During her time at Duke, Sedgwick and her colleagues were in the academic avant-garde of the culture wars, using literary criticism to question dominant discourses of sexuality, race, gender, and the boundaries of literary criticism.

1996

In the fall of 1996, cancer was found in Sedgwick's spine as well.

She received treatment at Memorial Sloan Kettering for six months, where she had a series of radiation treatments to the portion of her spine affected by cancer.

2002

She received the 2002 Brudner Prize at Yale, a lifetime achievement award, for her extensive work in LGBT studies.

2005

By 2005, Sedgwick's basic cancer treatment had been stable.

2006

In 2006, she was elected to the American Philosophical Society.

She taught graduate courses in English as Distinguished Professor at The City University of New York Graduate Center (CUNY Graduate Center) until her death in New York City

In the beginning of 2006, it was found that Sedgwick's cancer had resurfaced and spread again in her bone and liver.

2009

She died on April 12, 2009, at age 58 in New York City, after moving closer to her husband, though they continued to live separately.

Sedgwick's work ranges across a wide variety of media and genres; poetry and artworks are not easily separated from the rest of her texts.

Disciplinary interests included literary studies, history, art history, film studies, philosophy, cultural studies, anthropology, women's studies and lesbian, gay, bisexual, transgender and intersex (LGBTI) studies.

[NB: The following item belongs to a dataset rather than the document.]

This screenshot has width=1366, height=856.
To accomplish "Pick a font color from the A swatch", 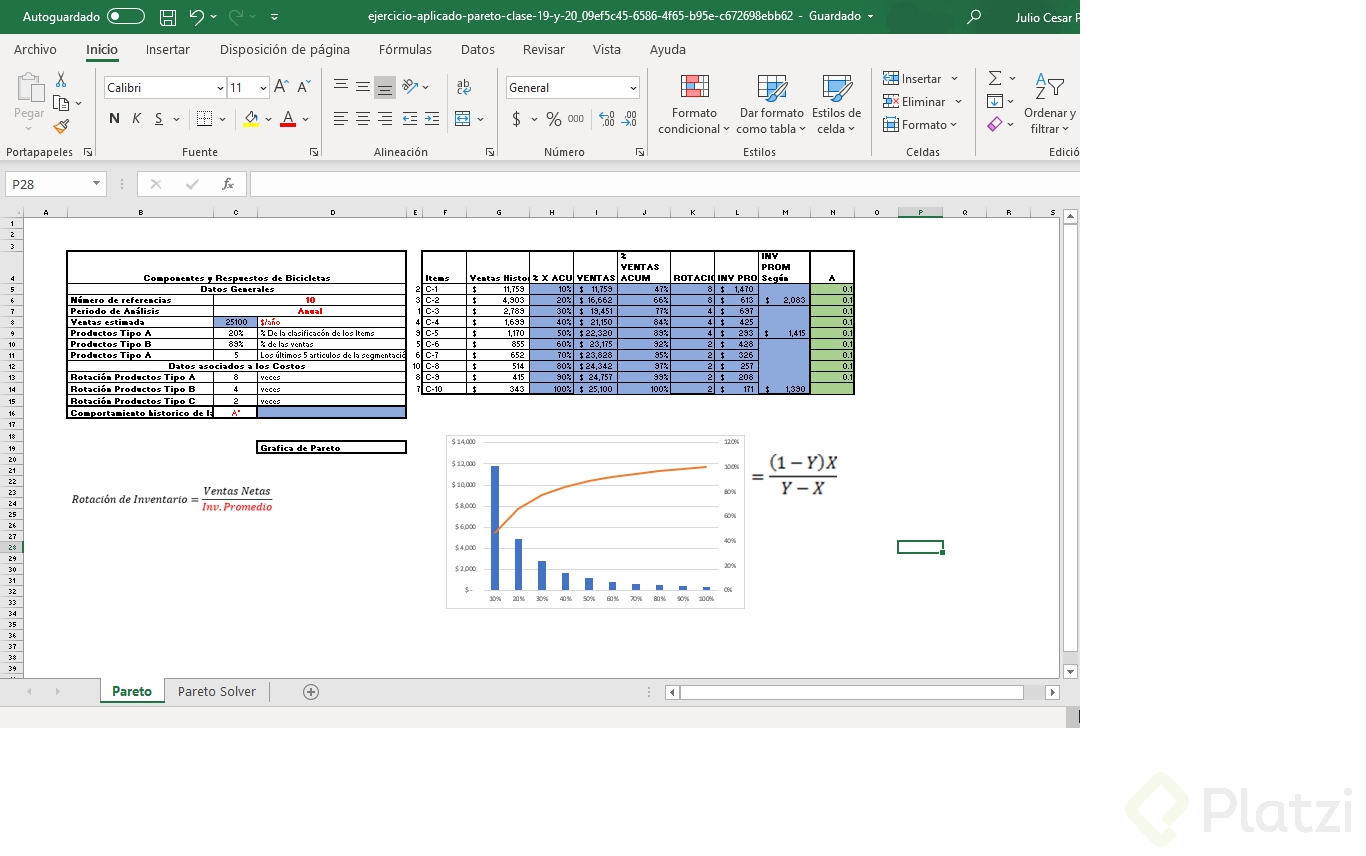I will 290,118.
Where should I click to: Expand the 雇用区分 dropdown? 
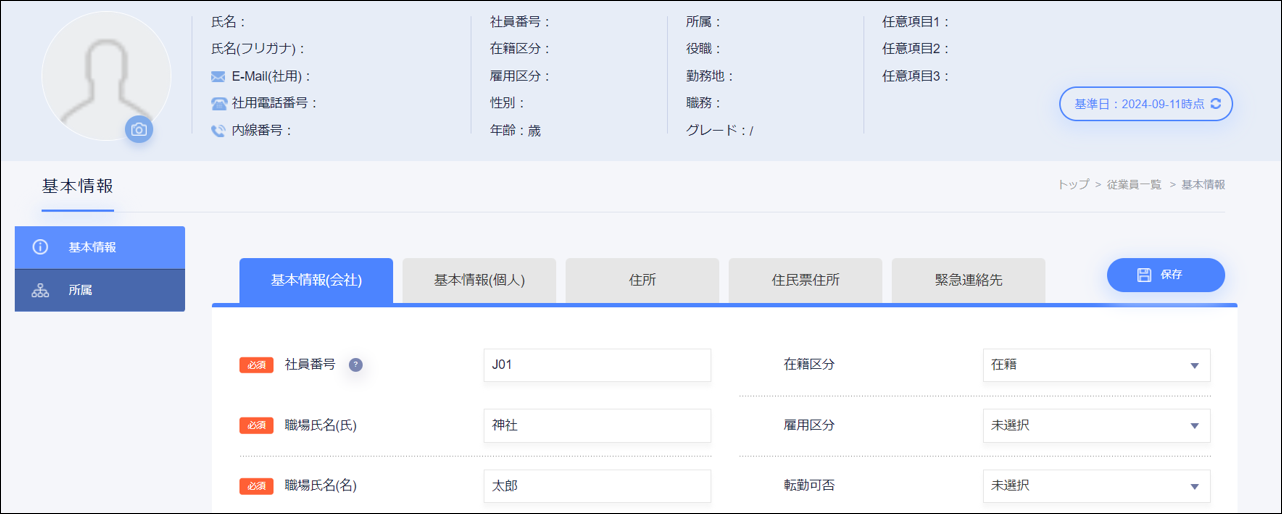point(1096,426)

Her theoretical interests have been synoptic, assimilative, and eclectic.

Sedgwick aimed to make readers more alert to the "potential queer nuances" of literature, encouraging the reader to displace their heterosexual identifications in favor of searching out "queer idioms."

Thus, besides obvious double entendres, the reader is to realize other potentially queer ways in which words might resonate.

For example, in Henry James, Sedgwick was said to have observed that words and concepts like 'fond', 'foundation', 'issue', 'assist', 'fragrant', 'flagrant', 'glove', 'gage', 'centre', 'circumference', 'aspect', 'medal' and words containing the sound 'rect', including any words that contain their anagrams, may all have "anal-erotic associations."

Sedgwick drew on the work of literary critic Christopher Craft to argue that both puns and rhymes might be re-imagined as "homoerotic because homophonic"; citing literary critic Jonathan Dollimore, Sedgwick suggests that grammatical inversion might have an equally intimate relation to sexual inversion; she suggested that readers may want to "sensitise" themselves to "potentially queer" rhythms of certain grammatical, syntactical, rhetorical, and generic sentence structures; scenes of childhood spanking were eroticised, and associated with two-beat lines and lyric as a genre; enjambment (continuing a thought from one line, couplet, or stanza to the next without a syntactical break) had potentially queer erotic implications; finally, while thirteen-line poems allude to the sonnet form, by rejecting the final rhyming couplet it was possible to "resist the heterosexual couple as a paradigm", suggesting instead the potential masturbatory pleasures of solitude.

Sedgwick encouraged readers to consider "potential queer erotic resonances" in the writing of Henry James.